End-to-end arguments in software design
My title is, of course, a reference to the 1984 paper End-to-End Arguments in System Design by Reed, Saltzer, and Clark. They enunciated what has since become understood as perhaps the single most central and successful principle of the design of the Internet. If you have not read it, do chase the link; it well deserves its status as a classic.
The authors wrote mostly about the design of communications networks. But the title referred not to “network design” but to system design, and some of the early language in the paper hints that the authors thought they had discovered a design rule with implications beyond networking. I shall argue that indeed they had – there is a version of the end-to-end principle that applies productively and forcefully to the design of (non-networked) software.
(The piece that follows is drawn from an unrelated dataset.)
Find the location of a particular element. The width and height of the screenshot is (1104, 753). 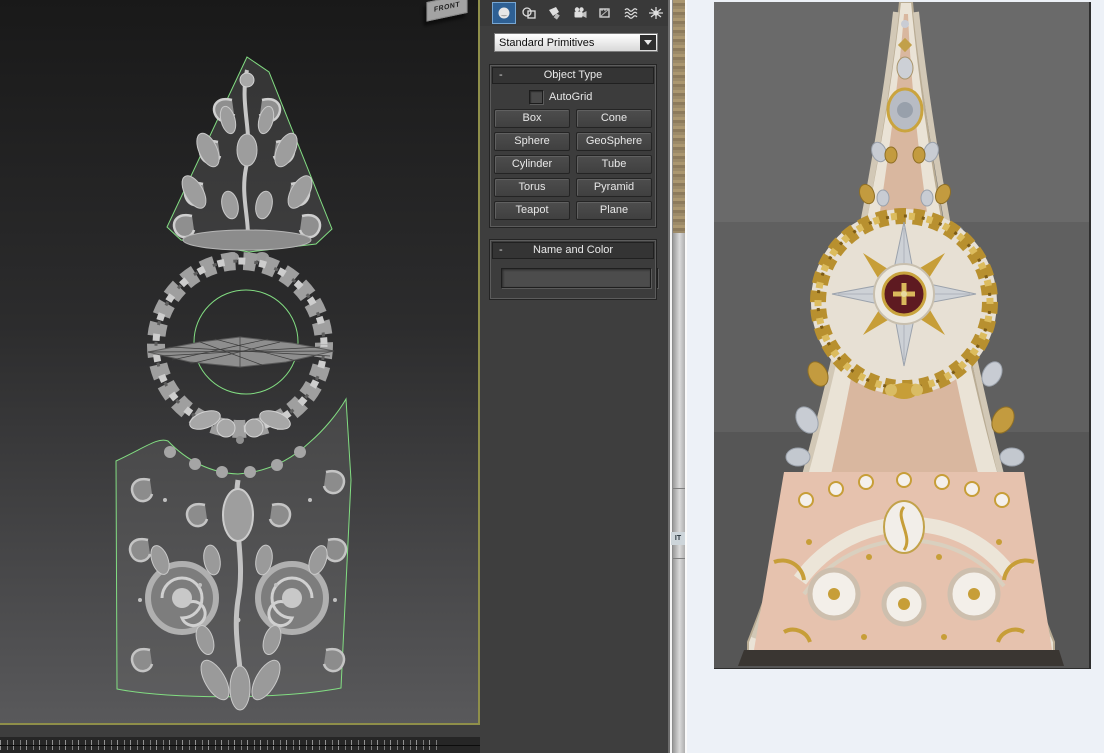

sphere-button: Sphere is located at coordinates (532, 142).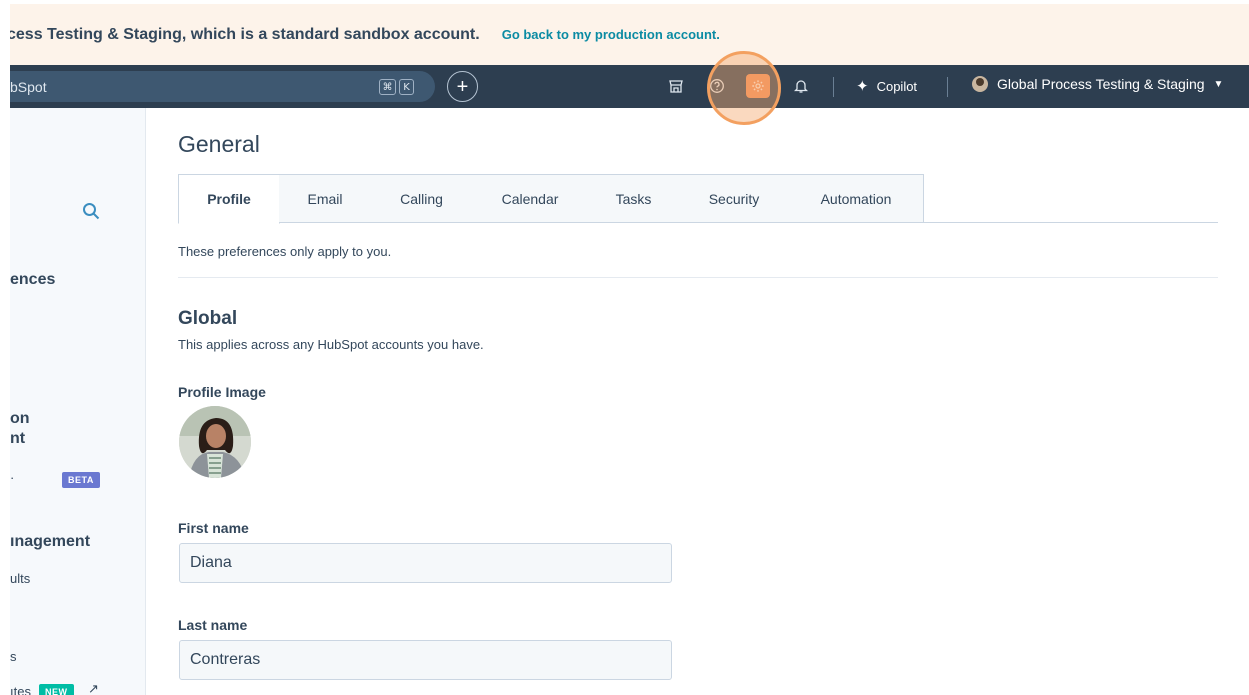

I shall develop that version, illustrating it with a case study from experience.
To apply the end-to-end principle to software design, we need a way to state it that is general enough to be lifted out of the specific context of network design. The network-design version is this: intelligence belongs at the network endpoints, not in the pipes. Trying to make the pipes “smart” duplicates functions like error correction and receipt acknowledgment that the endpoints are going to have to do anyway to ensure end-to-end integrity. Trying to make the pipes smart also introduces tricky failure modes when the smarts inevitably go wrong.
Now I’m going to tell a story about a software failure. As I write, I have spent most of the last two weeks spinning up a replacement for a widely-used social-computing service that irreperably crashed on us. The replacement involves a service daemon I named “irkerd”, which is expected to relay notification requests submitted as simple JSON objects on a listening socket to Internet Relay Chat channels.
To do this, irkerd (which is written in Python) relies on a Python IRC library designed to speak the client end of the message protocol defined by RFC2812. The library is pretty good; without it, the irkerd implementation would have taken much, much longer. In turn, irkerd has stressed the library in ways it hadn’t been stressed before. I’ve been contributing fixes and patches back to the library, and the maintainer has shipped a couple of point releases as a result.
Yesterday, just as the irkerd codebase was stabilizing after some early problems with thread safety, some of my test users on the irker chat channel began reporting a new fatal bug – a Unicode decoding error being thrown from deep inside the IRC library. Investigation and an email query to the maintainer revealed that this was the result of a recent design decision and a consequent change to the library internals in the previous day’s point release.
Previously, the IRC library had made no assumptions about the character encoding of the chat data it received from IRC servers. It simply passed those strings as uninterpreted payloads of events made visible by the library to the calling application (in this case irkerd). Because irkerd is a sending relay rather than an interactive client, it just threw that received chat data away. The only received traffic it cares about is the IRC server’s responses to login and message-transmission commands, which are plain ASCII.
In this point release, the maintainer changed the library to perform UTF-8 decoding early in the processing of the chat strings, so the event payloads would be guaranteed Unicode. Which was fine and dandy until a server shipped irkerd a chat line with a bad continuation byte. At that point the early UTF decode threw an exception from deep inside the library, crashed one of irkerd’s main threads, and hung the daemon.
The library maintainer thought he’d be doing calling applications a favor by performing UTF-8 decoding so they don’t have to. What he did instead was introduce a new fatal failure mode on bad chat data – a particularly annoying one for irkerd, which only sees that data because the protocol requires it to, and really wants to just ignore the chat lines.
Assumptions about character encoding properly belong not in the IRC library but in the calling application. There are several reasons for this, but they all come down to two points: (1) only decoding exceptions raised locally can be handled locally, and (2) how to handle them is a policy decision that the application must make – so the library should not try to pre-empt it.
The library maintainer violated a software version of the end-to-end principle. It reads like this: in any software data path, whether networked or not, interior components that can be indifferent to the nature of the data they are handling should remain indifferent. Every assumption introduced while handling data implies new exceptions and failure cases; to minimize your failures, minimize your assumptions.
I will finish by noting that I wrote this essay because web searches on “end-to-end arguments” and “end-to-end principle” suggested that the above software-generalized version of it may not have been written down before – all the references I could find were about network design. I believe that this is one of those folk theorems that every sufficiently experienced software system designer eventually learns without necessarily becoming conscious about it. I hope that by writing it down, so it can be learned more rapidly and explicitly, I will have helped improve the practice of software design.